Just as President Obama figured out that he could sidestep Republicans in Congress, especially on Second Amendment issues, by utilizing regulatory powers lodged in federal regulatory agencies, liberal state attorneys general and other Democrat officials have seized on a similar strategy, but using liberal judges in friendly federal district courts. Now, if President Trump does something in Washington, D.C. that liberals don’t like, their attorneys general in California, Oregon, Connecticut and New York can throw the brakes on national policy using court injunctions. 

Historically, injunctions are not a remedy favored by courts. In our system of jurisprudence, largely inherited from the British, individuals were allowed to take action free from a court stopping them, unless there was a real and imminent threat of serious harm without a judge stepping in. At least that’s the way it has been until now.     

As we saw last year when President Trump issued his executive order slowing travel into the United States from certain countries known to harbor terrorists, the Left was able to rush into select federal district courts, wail about vague, but awful, harm that would affect their “constituents,” and secure injunctions from like-minded federal judges based on such will-‘o-the-wisp scenarios. Many of those same left-leaning attorneys general rushed into federal courtrooms last week with dire warnings that 3D-printed guns would imminently flood the streets of their states, unless the courts stepped in and enjoined individuals from publishing the computer code necessary to instruct a printer to print one of these largely unusable guns.  Sure enough, in a Pavlovian response, judges granted the injunction without any meaningful showing of harm.

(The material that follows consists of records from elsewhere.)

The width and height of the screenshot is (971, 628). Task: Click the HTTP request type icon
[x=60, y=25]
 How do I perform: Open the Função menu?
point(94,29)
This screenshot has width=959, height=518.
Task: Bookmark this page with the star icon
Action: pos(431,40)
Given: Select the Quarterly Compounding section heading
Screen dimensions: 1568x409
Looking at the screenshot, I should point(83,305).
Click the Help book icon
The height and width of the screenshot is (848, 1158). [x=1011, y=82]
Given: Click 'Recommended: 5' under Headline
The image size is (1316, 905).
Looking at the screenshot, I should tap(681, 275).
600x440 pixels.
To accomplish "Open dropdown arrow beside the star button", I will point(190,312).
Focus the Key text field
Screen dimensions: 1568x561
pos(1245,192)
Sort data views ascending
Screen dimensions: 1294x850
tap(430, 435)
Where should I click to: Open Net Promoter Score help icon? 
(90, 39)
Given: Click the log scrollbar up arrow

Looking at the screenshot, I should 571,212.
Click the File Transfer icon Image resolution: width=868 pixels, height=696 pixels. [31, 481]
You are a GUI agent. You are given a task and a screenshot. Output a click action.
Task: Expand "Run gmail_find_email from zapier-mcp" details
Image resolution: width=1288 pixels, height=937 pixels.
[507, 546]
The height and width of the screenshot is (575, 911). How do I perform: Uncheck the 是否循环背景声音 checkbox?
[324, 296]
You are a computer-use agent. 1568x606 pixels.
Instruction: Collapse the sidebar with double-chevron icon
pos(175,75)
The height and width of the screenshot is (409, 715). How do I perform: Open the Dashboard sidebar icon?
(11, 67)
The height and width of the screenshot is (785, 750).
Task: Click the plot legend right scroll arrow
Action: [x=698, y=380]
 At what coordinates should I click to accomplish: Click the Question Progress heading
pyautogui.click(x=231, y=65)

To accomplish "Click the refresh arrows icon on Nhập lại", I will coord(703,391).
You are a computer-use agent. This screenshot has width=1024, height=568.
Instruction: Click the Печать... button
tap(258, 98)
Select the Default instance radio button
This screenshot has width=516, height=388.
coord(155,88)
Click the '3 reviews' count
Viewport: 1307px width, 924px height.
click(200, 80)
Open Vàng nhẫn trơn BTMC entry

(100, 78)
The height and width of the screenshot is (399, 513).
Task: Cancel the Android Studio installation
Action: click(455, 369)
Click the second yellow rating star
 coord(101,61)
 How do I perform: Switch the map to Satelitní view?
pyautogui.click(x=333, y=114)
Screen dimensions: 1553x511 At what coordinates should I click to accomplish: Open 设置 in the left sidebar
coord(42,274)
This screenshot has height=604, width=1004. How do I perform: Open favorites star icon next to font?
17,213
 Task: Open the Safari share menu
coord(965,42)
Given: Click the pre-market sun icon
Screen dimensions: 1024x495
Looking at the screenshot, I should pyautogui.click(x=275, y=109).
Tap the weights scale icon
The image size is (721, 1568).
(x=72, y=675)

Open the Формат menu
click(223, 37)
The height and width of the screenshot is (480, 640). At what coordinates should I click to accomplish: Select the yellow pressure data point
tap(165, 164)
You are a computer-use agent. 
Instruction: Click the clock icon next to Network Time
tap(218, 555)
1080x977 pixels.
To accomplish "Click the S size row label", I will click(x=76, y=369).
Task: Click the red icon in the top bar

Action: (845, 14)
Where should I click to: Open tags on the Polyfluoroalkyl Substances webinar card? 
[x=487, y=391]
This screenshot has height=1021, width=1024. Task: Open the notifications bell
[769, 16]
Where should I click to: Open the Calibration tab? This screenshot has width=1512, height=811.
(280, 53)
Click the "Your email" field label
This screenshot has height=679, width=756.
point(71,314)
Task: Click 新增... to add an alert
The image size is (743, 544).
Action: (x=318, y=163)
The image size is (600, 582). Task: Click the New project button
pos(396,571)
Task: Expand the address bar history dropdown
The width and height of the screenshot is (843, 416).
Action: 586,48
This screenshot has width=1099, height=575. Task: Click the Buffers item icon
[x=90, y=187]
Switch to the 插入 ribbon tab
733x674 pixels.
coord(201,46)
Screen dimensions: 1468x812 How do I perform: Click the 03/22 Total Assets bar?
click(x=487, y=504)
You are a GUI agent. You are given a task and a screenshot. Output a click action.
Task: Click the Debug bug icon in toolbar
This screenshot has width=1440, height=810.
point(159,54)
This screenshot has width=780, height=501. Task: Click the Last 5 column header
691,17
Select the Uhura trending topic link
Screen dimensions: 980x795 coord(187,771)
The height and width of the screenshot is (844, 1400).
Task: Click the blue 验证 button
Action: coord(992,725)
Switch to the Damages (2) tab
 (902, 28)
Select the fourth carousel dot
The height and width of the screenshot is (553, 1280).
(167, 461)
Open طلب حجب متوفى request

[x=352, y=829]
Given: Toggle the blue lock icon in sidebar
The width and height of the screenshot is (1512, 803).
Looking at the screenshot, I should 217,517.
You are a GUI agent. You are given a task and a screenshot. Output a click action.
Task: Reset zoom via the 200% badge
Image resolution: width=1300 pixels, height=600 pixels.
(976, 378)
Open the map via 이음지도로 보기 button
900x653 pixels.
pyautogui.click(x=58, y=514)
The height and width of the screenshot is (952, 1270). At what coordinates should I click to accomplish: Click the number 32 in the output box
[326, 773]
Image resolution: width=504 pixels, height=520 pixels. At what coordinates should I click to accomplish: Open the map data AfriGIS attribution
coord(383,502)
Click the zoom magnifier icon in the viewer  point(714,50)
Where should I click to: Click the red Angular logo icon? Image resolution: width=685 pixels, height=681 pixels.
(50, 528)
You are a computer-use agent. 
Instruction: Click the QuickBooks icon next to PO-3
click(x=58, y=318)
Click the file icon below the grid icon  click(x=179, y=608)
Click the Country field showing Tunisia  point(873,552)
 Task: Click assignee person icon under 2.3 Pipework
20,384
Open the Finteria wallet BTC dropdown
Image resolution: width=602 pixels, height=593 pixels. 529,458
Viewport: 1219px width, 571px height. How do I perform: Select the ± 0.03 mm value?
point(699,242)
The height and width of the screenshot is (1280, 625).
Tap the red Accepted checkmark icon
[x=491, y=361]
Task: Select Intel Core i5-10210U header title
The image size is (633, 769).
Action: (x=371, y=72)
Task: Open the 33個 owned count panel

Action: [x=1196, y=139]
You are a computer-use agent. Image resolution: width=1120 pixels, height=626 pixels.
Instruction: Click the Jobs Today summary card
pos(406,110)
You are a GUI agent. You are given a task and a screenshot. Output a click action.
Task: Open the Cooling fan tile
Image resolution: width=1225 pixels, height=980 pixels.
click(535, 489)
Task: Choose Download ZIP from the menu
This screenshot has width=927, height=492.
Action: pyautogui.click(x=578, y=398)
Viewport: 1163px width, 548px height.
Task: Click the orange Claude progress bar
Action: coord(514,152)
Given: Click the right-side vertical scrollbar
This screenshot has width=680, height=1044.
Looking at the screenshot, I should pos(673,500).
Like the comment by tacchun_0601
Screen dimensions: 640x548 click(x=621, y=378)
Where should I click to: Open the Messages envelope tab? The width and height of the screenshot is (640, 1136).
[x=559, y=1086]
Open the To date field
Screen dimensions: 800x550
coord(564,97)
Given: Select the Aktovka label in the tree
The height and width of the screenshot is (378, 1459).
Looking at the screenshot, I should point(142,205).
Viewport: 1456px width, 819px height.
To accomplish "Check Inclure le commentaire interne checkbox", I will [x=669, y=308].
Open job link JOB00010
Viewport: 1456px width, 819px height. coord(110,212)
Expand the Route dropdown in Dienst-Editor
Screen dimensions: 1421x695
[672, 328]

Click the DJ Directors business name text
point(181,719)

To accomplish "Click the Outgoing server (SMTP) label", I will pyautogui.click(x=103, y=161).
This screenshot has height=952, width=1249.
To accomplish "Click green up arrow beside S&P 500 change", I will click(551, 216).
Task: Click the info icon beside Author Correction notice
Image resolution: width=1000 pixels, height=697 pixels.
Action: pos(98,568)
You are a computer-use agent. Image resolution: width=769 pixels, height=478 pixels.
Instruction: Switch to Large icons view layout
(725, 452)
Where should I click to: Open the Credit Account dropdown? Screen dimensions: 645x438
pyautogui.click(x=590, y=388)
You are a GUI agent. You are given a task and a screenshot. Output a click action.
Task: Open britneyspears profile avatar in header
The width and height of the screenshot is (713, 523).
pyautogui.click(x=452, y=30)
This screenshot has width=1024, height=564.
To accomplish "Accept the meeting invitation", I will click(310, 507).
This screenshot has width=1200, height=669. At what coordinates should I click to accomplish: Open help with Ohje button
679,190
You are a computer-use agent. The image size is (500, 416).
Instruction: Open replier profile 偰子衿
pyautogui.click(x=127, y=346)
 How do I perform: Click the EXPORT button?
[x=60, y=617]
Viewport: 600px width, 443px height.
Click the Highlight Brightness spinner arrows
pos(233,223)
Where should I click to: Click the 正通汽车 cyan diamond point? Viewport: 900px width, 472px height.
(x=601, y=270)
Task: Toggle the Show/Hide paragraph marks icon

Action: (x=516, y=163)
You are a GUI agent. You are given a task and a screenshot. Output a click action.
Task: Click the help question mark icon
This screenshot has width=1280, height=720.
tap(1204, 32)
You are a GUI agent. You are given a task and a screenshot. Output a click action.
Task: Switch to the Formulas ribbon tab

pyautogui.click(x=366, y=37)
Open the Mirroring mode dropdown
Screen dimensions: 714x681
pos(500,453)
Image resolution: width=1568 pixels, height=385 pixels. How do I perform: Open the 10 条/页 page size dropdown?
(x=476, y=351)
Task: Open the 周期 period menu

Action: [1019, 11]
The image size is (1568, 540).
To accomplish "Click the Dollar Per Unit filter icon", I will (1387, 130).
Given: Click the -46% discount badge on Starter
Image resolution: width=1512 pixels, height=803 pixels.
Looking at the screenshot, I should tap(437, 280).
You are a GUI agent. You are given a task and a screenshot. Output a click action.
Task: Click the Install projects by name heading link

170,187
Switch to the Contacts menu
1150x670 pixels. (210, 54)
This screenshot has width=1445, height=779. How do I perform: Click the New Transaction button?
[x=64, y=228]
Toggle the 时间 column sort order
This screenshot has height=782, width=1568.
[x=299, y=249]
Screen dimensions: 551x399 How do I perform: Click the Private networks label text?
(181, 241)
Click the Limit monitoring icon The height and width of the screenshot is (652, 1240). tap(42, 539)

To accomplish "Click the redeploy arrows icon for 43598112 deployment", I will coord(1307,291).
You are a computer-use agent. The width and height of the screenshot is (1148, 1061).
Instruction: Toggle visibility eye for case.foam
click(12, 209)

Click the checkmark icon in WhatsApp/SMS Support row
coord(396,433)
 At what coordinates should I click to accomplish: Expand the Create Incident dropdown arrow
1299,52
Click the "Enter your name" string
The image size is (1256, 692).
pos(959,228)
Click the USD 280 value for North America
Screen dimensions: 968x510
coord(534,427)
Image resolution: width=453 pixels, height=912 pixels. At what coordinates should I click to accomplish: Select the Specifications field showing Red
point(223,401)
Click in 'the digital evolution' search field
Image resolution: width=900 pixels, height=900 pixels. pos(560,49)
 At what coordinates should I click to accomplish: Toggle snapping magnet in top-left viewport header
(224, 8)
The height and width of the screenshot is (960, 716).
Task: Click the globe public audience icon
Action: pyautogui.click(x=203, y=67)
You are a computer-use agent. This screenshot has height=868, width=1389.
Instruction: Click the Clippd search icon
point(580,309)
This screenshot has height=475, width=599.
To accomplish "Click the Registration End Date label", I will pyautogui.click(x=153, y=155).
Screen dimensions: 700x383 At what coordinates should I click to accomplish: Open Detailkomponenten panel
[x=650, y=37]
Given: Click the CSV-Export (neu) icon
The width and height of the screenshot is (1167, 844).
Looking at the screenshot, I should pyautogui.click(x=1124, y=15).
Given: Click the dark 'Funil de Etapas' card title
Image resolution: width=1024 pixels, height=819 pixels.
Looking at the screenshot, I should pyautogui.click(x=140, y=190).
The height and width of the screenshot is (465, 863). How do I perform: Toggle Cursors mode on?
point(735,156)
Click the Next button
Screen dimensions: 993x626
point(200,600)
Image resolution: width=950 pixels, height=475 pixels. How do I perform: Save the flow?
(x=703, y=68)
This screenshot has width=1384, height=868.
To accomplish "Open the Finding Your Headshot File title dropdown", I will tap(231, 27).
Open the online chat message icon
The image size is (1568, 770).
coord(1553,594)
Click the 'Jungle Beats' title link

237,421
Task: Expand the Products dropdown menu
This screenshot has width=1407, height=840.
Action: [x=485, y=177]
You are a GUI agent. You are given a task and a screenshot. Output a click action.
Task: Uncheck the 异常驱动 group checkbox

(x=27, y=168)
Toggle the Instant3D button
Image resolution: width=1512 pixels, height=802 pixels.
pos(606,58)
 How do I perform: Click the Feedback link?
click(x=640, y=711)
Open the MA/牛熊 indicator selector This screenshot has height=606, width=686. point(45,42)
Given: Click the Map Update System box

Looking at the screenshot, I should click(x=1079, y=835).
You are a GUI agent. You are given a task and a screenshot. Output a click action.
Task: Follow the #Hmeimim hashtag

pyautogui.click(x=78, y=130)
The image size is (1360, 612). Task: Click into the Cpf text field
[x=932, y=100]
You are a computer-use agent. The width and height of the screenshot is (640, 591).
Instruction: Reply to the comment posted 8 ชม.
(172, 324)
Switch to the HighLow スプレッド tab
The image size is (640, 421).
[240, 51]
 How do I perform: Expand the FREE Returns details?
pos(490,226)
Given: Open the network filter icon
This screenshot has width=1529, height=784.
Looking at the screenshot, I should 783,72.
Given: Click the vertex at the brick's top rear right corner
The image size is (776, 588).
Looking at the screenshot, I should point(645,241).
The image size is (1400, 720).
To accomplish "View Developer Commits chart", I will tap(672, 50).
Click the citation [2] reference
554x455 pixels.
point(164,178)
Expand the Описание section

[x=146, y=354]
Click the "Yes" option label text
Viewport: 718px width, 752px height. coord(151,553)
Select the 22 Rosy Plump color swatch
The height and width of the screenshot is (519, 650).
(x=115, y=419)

As a former federal prosecutor, the behavior by both attorneys general who should know better, and federal judges who even more so should be immune to this type of political gamesmanship, is deeply disturbing from a procedural standpoint; not only by issuing injunctions on such a flimsy rationale of immediate harm, but doing so with nationwide reach.  In thus abusing our courts, judges overstep district courts’ traditional jurisdiction by huge bounds. The idea of a single,liberal attorney general and one friendly judge colluding to freeze the policies of an individual citizen harming no one, or even more disturbing, stopping the President of the United States from implementing policies he is lawfully permitted to undertake, based on pure speculative notions of harm, is absurd; even more, it is dangerous to the proper functioning of our judicial system.

It is for these reasons and more that Supreme Court Justice Clarence Thomas, rightfully concerned with the abuse of national injunctions, offered a scathing indictment of their use and impact in the Court’s 2017 opinion in Trump v. Hawaii. “I am skeptical that district courts have the authority to enter universal injunctions,” Thomas opined; adding their increased use skips the practical tradition of letting legal questions develop through the court process while also “encouraging forum shopping, and making every case a national emergency for the courts and for the Executive Branch.”

“If their popularity continues, this Court must address their legality,” Thomas concluded.  

It is high time the Supreme Court heed Thomas’ warning, and stop what is becoming a recurring disease of collusion between liberal attorneys general and lifetime-tenured federal judges; many of who are eager to use their coveted perches to enact a political agenda which our Founding Fathers wisely denied them in crafting our Constitution as they did.


Self-Educated American Contributing Editor, Bob Barr, represented Georgia’s 7th district in the U.S. House of Representatives from 1995 -2003 and as U.S. Attorney for the Northern District of Georgia from 1986-1990.